A seguir, as dez línguas com maior número de falantes no país:
-
Tikúna — com 51.978 falantes, é a língua indígena mais falada. A maioria dos falantes vive em terras indígenas.
-
Guarani Kaiowá — cerca de 38.658 falantes, majoritariamente em áreas indígenas.
-
Guajajara — com aproximadamente 29.212 falantes, a grande maioria residente em terras indígenas.
-
Kaingang — falada por cerca de 27.482 pessoas, com 79% vivendo em terras indígenas; há também falantes em áreas urbanas e rurais.
-
Xavante — com 21.772 falantes, 85% vivendo em terras indígenas; há também parcela em regiões urbanas e rurais.
-
Yanomami — cerca de 19.174 falantes, sendo a maioria (aproximadamente 96%) residente em terras indígenas.
-
Sateré-Mawé — com 15.421 falantes, uma parte significativa vive fora de terras indígenas (urbanas ou rurais).
-
Nheengatu — aproximadamente 13.070 falantes; é a única entre as dez mais faladas cuja maioria dos falantes vive fora de terras indígenas.
-
Munduruku — com cerca de 12.961 falantes; é a língua indígena mais falada no estado do Pará.
-
Tukano — com aproximadamente 12.435 falantes, sendo cerca de 60% deles moradores de terras indígenas; outros vivem em zonas urbanas ou rurais.

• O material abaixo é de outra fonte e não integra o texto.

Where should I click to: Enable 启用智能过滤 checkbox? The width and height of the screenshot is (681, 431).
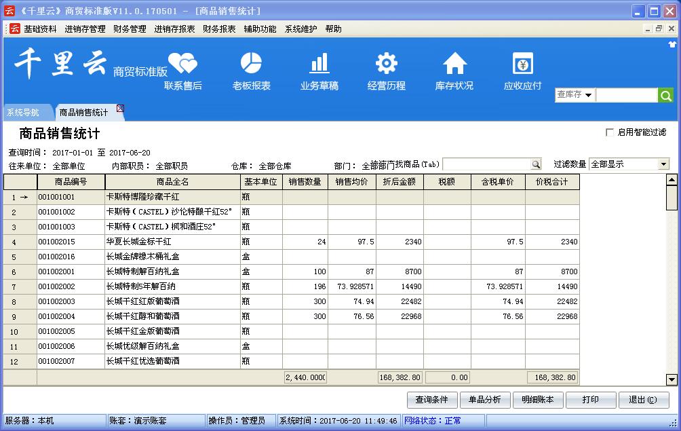[609, 132]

Panorama geral: línguas, etnias e falantes
-
O Brasil agora contabiliza 391 etnias indígenas declaradas.
-
O número de indígenas que falam alguma língua indígena aumentou significativamente: em 2010 eram cerca de 293,9 mil; em 2022, esse número saltou para 433,9 mil (considerando pessoas com 5 anos ou mais de idade), um crescimento de 47,7%.
-
Se considerarmos todos os falantes com 2 anos ou mais, o total chega a 474,9 mil.
-
Isso mostra um movimento de recuperação e reafirmação da identidade indígena e de suas línguas, em face de anos de declínio e invisibilização.
Algumas observações importantes
-
O aumento no número de línguas e de falantes se deve, em boa parte, a uma modificação metodológica no censo, com classificação mais refinada de etnias e línguas.
-
Também há um fenômeno de revalorização e “autoafirmação” étnica por parte de muitos indígenas, que passaram a se declarar e reivindicar sua origem e língua. Apesar do crescimento absoluto no número de falantes, proporcionalmente, o percentual de indígenas que falam língua indígena em relação ao total da população indígena caiu, porque a população indígena total cresceu mais rapidamente.